Deux conditions sont déterminantes : la bonne foi et une régularisation volontaire avant toute action de l’administration sur l’impôt concerné. Avant tout acte de l’administration sur l’impôt concerné, le dépôt d’une déclaration rectificative spontanée permet, sous conditions, de bénéficier d’une réduction de moitié de l’intérêt de retard (CGI, art. 1727, V), à condition d’intervenir avant une mise en demeure, une demande de renseignements/justifications, un avis de vérification ou une proposition de rectification. Si le contrôle est déjà engagé, l’article L. 62 du LPF ouvre une régularisation en cours de contrôle pour le contribuable de bonne foi, avec une réduction de 30 % des intérêts de retard (CGI, art. 1727), et la possibilité de demander un plan de règlement.
b. Gérer la procédure : répondre, documenter et s’appuyer sur les garanties.
Même en l’absence de régularisation, la maîtrise de la relation avec l’administration conditionne l’issue du contrôle. En amont ou à la suite d’une anomalie présumée, l’administration peut adresser des demandes de renseignements, justifications ou éclaircissements (LPF, art. L. 10 et L. 11) : y répondre dans les délais, de façon complète et documentée, limite le risque d’approfondissement. À l’inverse, l’absence de réponse ou le refus de présenter les pièces peut dégrader le profil et, en cas d’entrave, conduire à une évaluation d’office (LPF, art. L. 74). En vérification de comptabilité, l’avis rappelle la faculté d’être assisté (LPF, art. L. 47) et le débat oral et contradictoire constitue une garantie centrale. En comptabilité informatisée, les traitements sont encadrés (LPF, art. L. 47 A et L. 57).

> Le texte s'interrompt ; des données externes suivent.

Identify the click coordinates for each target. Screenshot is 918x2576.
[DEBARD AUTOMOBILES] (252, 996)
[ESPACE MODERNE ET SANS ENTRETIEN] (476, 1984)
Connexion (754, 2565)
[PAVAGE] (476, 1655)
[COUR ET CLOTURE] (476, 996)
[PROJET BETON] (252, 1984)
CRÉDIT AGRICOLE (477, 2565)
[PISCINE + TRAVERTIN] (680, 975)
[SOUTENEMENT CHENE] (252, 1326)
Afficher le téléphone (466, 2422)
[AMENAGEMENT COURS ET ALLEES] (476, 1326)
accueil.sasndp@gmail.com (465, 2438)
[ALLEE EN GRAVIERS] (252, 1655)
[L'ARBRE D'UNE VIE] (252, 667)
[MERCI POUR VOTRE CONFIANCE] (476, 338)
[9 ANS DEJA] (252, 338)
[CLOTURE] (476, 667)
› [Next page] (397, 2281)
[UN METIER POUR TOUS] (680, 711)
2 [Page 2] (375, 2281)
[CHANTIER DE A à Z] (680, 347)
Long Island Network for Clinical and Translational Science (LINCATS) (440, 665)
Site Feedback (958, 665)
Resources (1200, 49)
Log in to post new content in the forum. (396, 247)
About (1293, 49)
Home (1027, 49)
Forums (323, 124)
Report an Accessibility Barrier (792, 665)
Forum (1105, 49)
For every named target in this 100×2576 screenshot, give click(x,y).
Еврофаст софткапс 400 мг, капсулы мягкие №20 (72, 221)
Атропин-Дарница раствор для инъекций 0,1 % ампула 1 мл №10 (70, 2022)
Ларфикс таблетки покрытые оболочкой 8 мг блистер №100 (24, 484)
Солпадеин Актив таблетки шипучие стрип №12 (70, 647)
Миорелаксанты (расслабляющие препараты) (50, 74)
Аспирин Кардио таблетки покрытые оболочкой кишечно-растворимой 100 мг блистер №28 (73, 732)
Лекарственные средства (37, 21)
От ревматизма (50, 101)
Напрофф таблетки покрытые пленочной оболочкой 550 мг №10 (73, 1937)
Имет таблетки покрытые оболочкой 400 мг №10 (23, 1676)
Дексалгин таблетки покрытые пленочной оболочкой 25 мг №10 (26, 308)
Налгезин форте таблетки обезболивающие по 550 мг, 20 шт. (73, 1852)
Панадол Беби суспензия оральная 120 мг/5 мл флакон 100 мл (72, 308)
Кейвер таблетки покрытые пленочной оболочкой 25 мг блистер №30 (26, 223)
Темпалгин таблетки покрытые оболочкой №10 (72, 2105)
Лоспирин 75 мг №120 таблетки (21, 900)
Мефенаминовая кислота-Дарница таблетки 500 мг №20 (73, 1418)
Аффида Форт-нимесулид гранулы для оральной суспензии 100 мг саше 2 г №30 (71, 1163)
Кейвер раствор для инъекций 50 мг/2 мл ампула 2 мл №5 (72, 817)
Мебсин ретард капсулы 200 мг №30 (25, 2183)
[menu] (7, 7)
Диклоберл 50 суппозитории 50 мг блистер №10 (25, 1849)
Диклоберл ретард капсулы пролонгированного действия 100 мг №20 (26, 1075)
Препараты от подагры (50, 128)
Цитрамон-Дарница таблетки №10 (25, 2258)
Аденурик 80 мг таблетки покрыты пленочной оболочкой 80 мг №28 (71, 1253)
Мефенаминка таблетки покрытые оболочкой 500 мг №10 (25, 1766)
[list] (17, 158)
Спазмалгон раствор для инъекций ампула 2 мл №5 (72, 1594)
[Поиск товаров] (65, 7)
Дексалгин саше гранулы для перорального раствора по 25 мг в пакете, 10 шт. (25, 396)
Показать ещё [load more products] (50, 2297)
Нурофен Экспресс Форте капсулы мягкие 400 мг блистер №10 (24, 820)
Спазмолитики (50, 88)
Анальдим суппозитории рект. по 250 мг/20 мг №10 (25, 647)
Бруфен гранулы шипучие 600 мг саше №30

Un contrôle fiscal ne se gère pas quand il démarre : il se pilote et se sécurise, en amont. Priorité à une conformité lisible : dépôts et paiements à l’échéance, données cohérentes, comptabilité probante et piste d’audit exploitable. Si une anomalie apparaît, la régularisation (spontanée ou en cours de contrôle) est souvent le levier le plus efficace pour maîtriser le coût et matérialiser la bonne foi, à condition d’agir vite et de documenter. Enfin, le contrôle dépasse fréquemment la fiscalité : conventions intra-groupe, gouvernance, délégations et traçabilité des décisions peuvent devenir des points de friction, voire basculer vers du répressif en cas de soupçon de manœuvres.
Les arbitrages et modalités de sécurisation dépendent du contexte : une analyse au cas par cas s’impose.